Source text

Southern Pumpkin Bread Pudding
- 5 cups freshly cooked or canned pumpkin purée
- 2 whole eggs plus 2 egg yolks
- 3 cups half-and-half
- 1/4 cup packed dark brown sugar
- 1 1/4 cup granulated sugar
- 3/4 teaspoon ground cinnamon
- 1/4 teaspoon ground nutmeg
- 1/4 tablespoon ground cardamom optional
- 3/4 cup plus 1/4 cup heavy whipping cream
- 10 cups 2-inch cubes slightly dry french, Italian, whole wheat or challah bread
- In a large bowl, mix pumpkin with eggs and egg yolks, half-and-half, brown sugar, 1/4 cup of thegranulated sugar, cinnamon, nutmeg, and cardamom; set aside.
- In a small saucepan, combine 2 tablespoons water and remaining 1 cup granulated sugar and heat over high heat.( As sugar melts, swirl the pan often to ensure even melting. )Do not stir with a spoon because it will slow the melting process and cause uneven browning.
- Cook for 3 to 4 minutes, or until sugar has a deep caramel color; remove from the heat.
- Carefully whisk 1/4 cup of the heavy cream into the caramel until well combined, then whisk in remaining 3/4 cup heavy cream.
- Pour caramel mixture into a 2 1/2-quart oblong casserole dish or individual ramekins.
- Top with half of the bread cubes, then pour half of the pumpkin mixture over the top.
- Top with remaining bread, then remaining pumpkin mixture, making sure to soak all of the bread.
- Set aside to let sit for 30 minutes.
- Meanwhile, preheat the oven to 350°F.
- Bake for 30 to 45 minutes in a water bath, or until set.

Raw records
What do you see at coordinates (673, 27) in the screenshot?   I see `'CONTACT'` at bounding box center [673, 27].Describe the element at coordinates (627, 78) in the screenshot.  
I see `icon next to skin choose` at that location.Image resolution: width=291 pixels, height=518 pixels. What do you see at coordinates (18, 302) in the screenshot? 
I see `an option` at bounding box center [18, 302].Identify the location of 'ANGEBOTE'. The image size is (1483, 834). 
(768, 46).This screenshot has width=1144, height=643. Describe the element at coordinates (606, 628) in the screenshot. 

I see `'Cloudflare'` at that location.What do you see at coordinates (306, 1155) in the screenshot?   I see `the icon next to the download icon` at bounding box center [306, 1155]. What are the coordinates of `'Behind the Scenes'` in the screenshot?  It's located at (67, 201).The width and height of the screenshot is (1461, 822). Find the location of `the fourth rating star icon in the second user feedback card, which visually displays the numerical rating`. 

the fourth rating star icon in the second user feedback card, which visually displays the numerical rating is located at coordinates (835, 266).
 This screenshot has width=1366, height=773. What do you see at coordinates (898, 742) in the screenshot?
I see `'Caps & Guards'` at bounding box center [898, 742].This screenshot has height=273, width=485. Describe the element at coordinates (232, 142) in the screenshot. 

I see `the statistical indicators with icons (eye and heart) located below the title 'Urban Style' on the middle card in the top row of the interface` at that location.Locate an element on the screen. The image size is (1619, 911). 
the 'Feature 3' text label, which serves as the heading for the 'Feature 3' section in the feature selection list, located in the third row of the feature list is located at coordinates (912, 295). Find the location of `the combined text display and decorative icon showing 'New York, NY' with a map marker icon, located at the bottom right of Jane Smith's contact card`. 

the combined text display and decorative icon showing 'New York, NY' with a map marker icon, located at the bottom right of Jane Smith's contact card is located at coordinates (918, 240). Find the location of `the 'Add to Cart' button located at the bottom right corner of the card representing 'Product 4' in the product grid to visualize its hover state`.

Exercise description
Copy, word for word, the section of the pumpkin bread pudding recipe above that begins with the words "- Top with half" and ends with the words "oven to 350°F.".

Written reply
- Top with half of the bread cubes, then pour half of the pumpkin mixture over the top.
- Top with remaining bread, then remaining pumpkin mixture, making sure to soak all of the bread.
- Set aside to let sit for 30 minutes.
- Meanwhile, preheat the oven to 350°F.